Please say how many lines in the records contain the word "node", giving only the number.
== STORED DATA ==
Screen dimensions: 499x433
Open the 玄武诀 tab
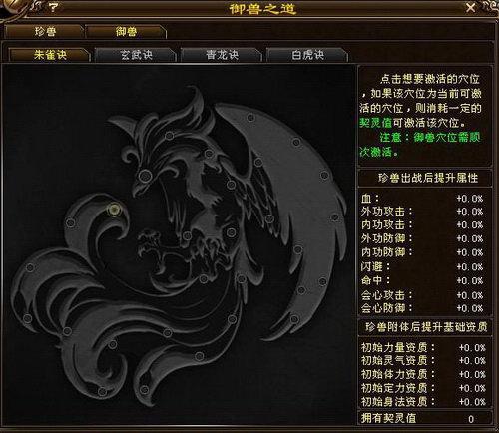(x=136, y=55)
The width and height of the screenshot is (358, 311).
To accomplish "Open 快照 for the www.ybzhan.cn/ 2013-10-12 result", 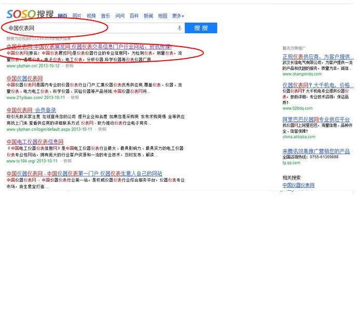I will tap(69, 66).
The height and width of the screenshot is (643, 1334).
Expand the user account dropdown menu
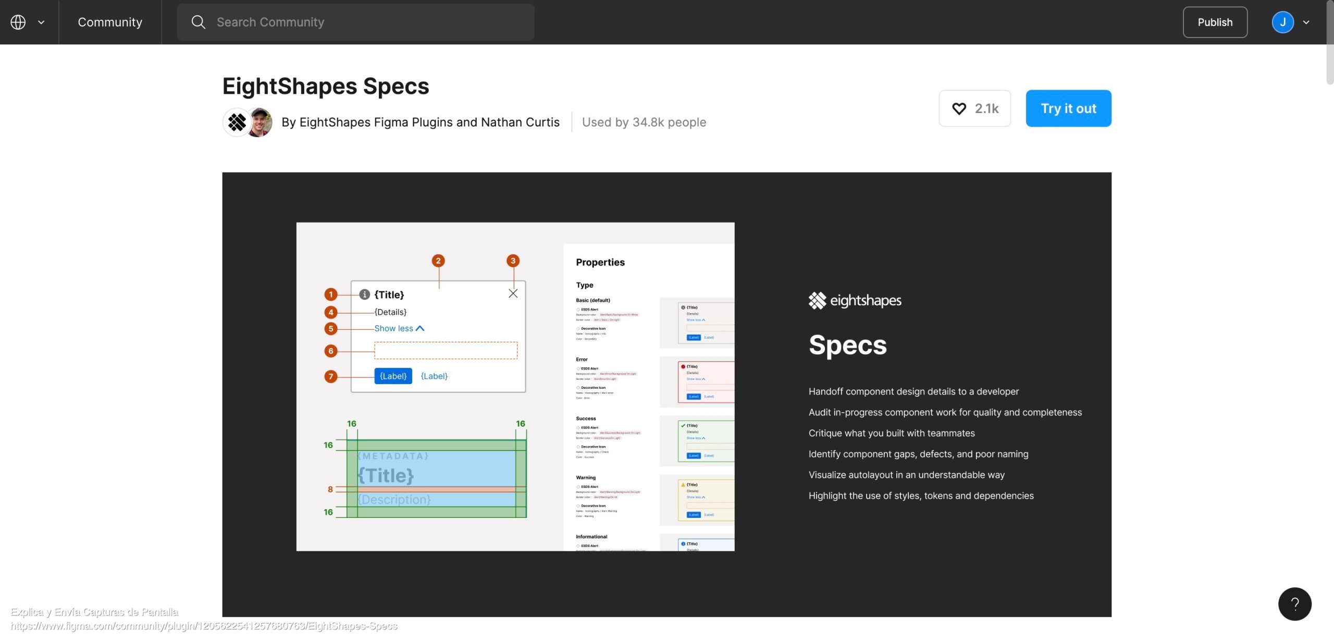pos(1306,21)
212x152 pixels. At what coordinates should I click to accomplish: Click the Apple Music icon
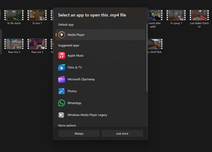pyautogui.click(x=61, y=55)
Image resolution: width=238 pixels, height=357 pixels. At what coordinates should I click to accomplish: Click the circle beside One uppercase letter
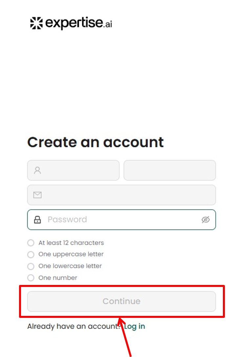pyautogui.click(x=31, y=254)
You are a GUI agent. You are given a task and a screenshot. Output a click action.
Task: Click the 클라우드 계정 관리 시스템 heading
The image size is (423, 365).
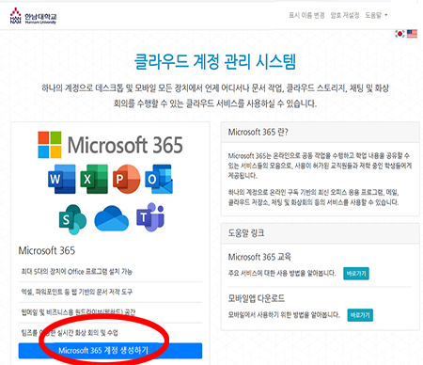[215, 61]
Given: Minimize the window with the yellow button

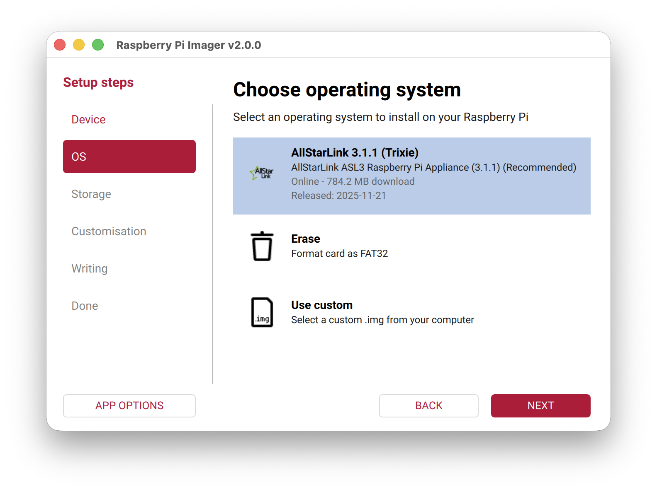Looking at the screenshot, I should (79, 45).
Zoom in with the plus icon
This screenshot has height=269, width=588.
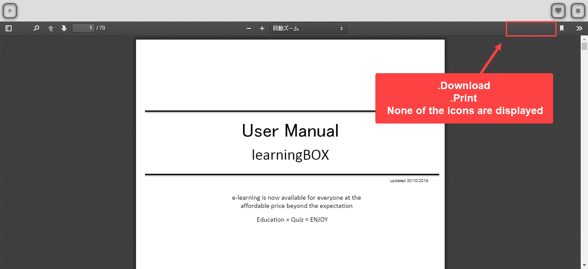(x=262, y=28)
===
== STORED DATA ==
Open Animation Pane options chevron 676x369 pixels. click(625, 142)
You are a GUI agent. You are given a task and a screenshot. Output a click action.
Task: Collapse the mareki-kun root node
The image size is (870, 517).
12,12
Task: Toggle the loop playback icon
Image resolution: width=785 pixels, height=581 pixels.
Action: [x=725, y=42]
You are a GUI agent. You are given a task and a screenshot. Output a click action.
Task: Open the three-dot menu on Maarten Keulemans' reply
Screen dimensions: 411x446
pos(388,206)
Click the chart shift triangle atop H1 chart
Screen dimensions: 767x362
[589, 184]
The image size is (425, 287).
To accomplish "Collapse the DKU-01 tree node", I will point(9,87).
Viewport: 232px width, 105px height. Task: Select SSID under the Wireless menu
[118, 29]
===
* **EXERCISE RESULT**
2